Since $f_{tel} = D_{tel} N_{tel}$, and $f_{coll} = D_{pupil} N_{tel}$, we can rewrite the equation for resolution as a function of slit width as

$$d\lambda = \frac{dW}{206265''} \frac{D_{tel}}{D_{pupil}} \frac{{\rm cos} \beta}{M_{grating}}.$$

Many factors have dropped out, leaving only telescope and pupil diameters and the lines/mm of the grating (and ${\rm cos} \beta$, which is not very adjustable). This equation expresses a fundamental relation between telescopes and instruments. Everybody wants a bigger aperture telescope, large $D_{tel}$, to gather more light. But in order to get equally high resolution spectra, if we increase $D_{tel}$, we must also increase $D_{pupil}$. ($M_{grating}$ is limited, since a 1200 lines/mm grating already has interline spacing $<1$ micron, close to the wavelengths of the light we are trying to diffract; we can't make a high-quality large grating that is significantly finer.)

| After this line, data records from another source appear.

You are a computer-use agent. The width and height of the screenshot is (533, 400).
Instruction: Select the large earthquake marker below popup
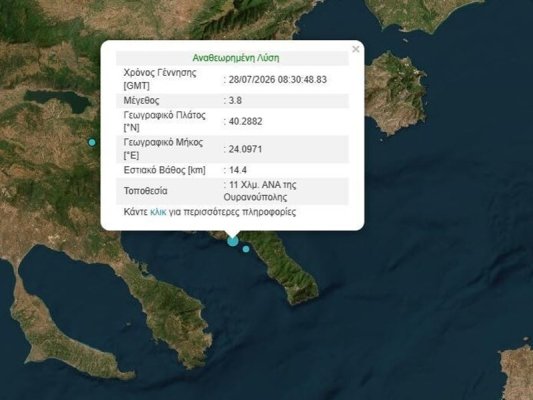pos(233,241)
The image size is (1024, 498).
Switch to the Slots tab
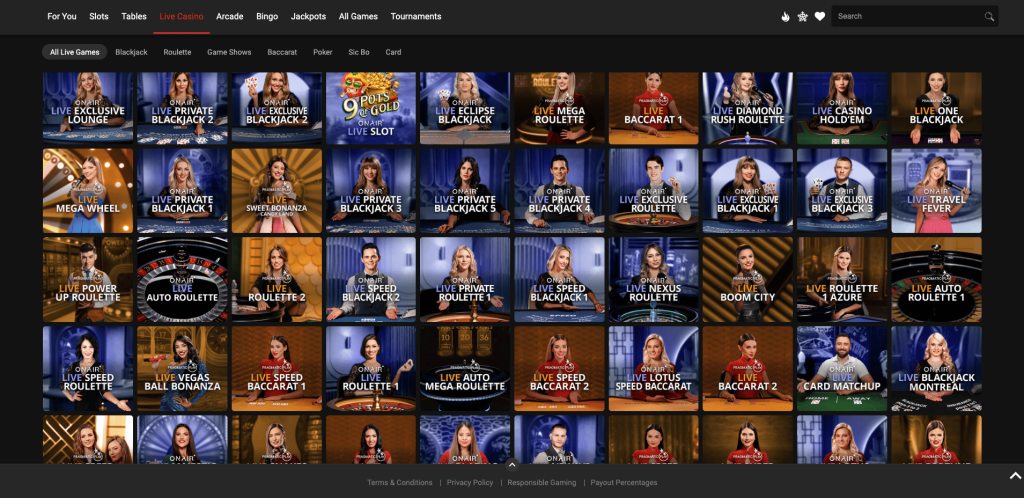tap(99, 17)
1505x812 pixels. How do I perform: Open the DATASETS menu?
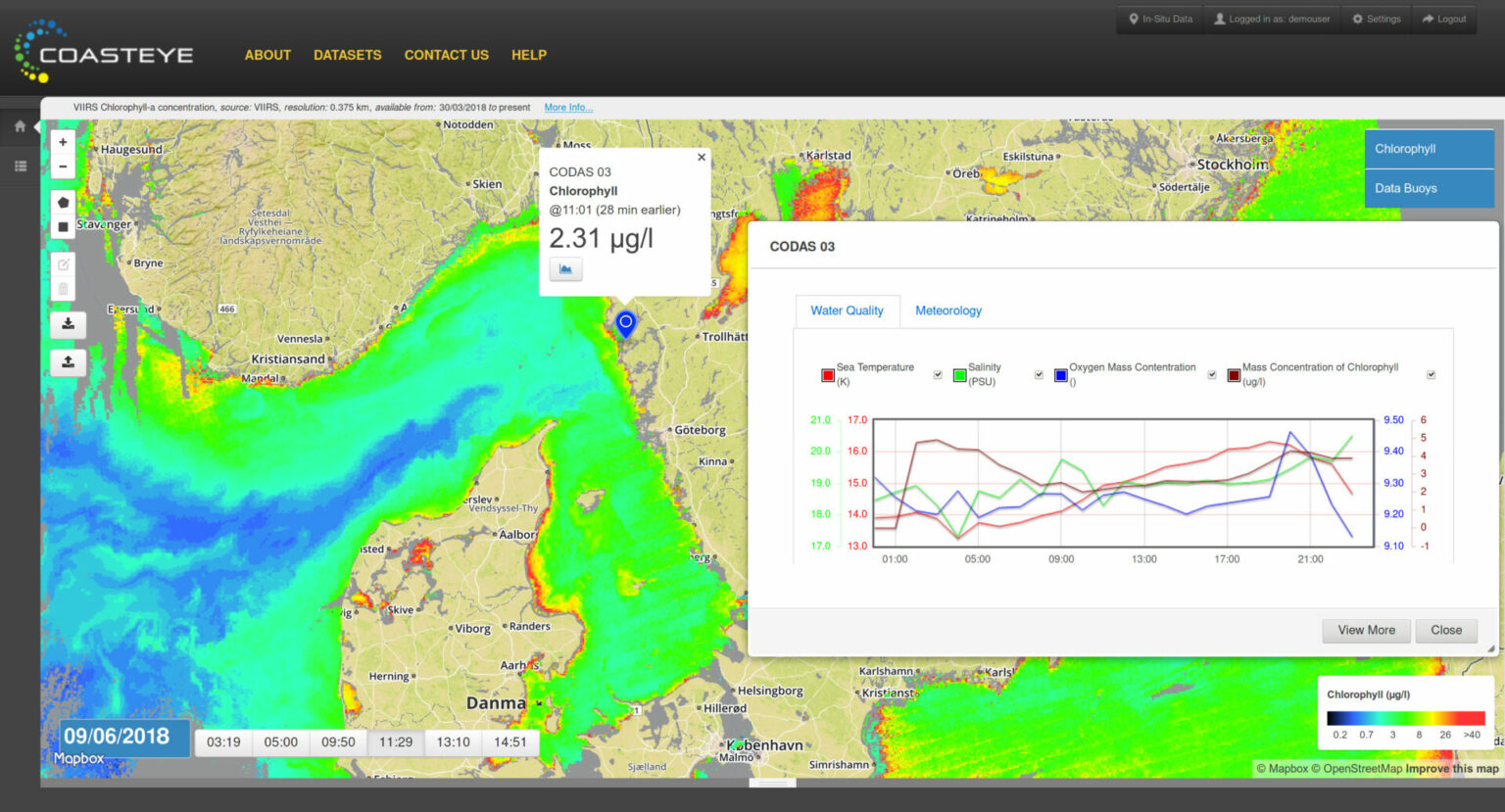[347, 55]
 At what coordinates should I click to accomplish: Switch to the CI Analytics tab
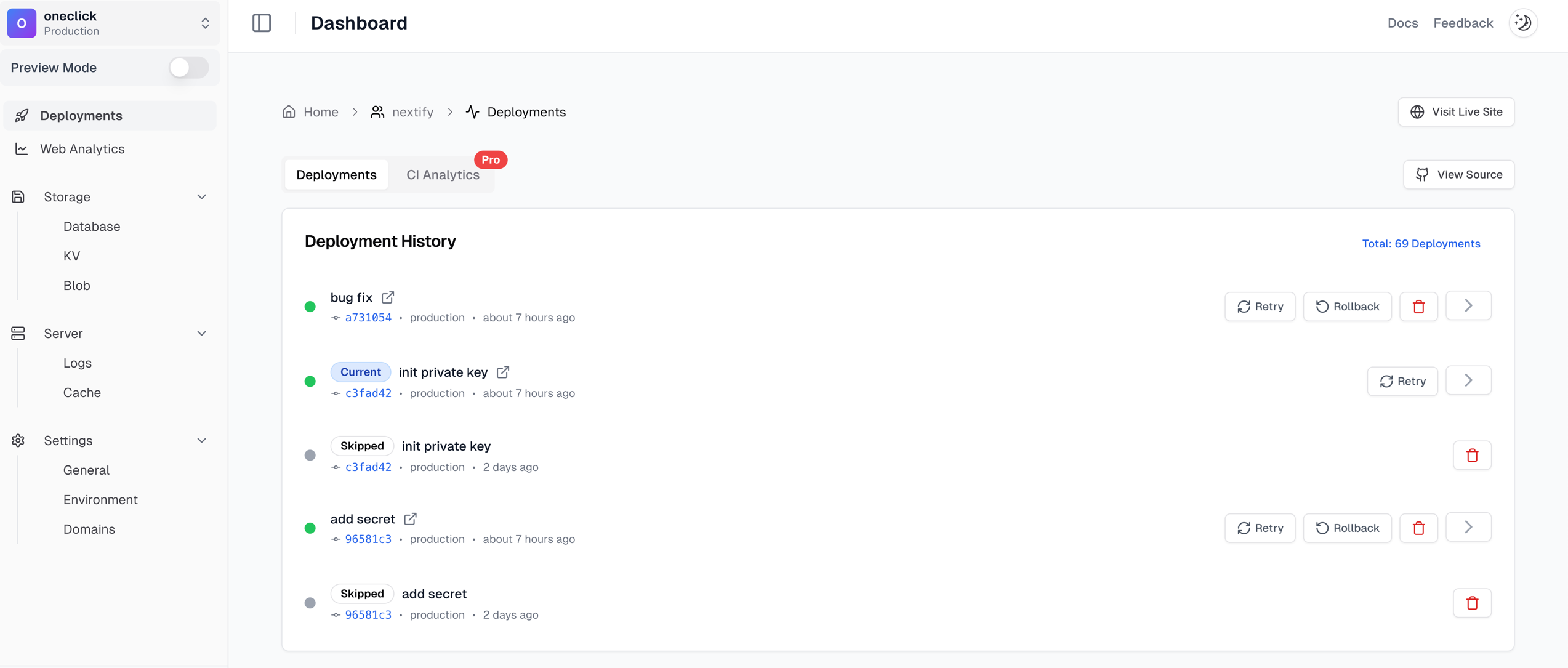(x=443, y=175)
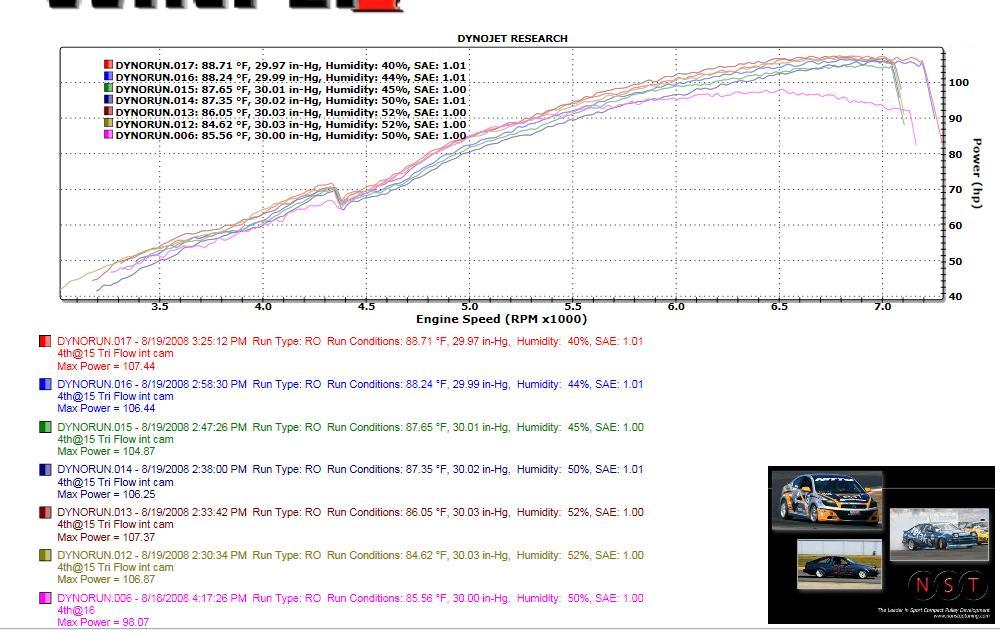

Again, this is because increasing the telescope size means we have to scale up the instrument, otherwise a given slit passes a larger range of angles to the grating, and that lowers the resolution. If we tried to get around this by making a faster telescope (smaller $N_{tel}$) with a smaller physical scale $s_{tel}$ at the focal plane, the beam emerging from the focal plane and entering the collimator is faster, so it will make a big pupil anyway.

Note that for given $D_{tel}$, $d\lambda \propto \frac{1}{D_{pupil} M_{grating}}$. $D_{pupil} M_{grating}$ is the total number of lines in the grating, or the total number of interfering elements; this is a common figure of merit for diffracting systems.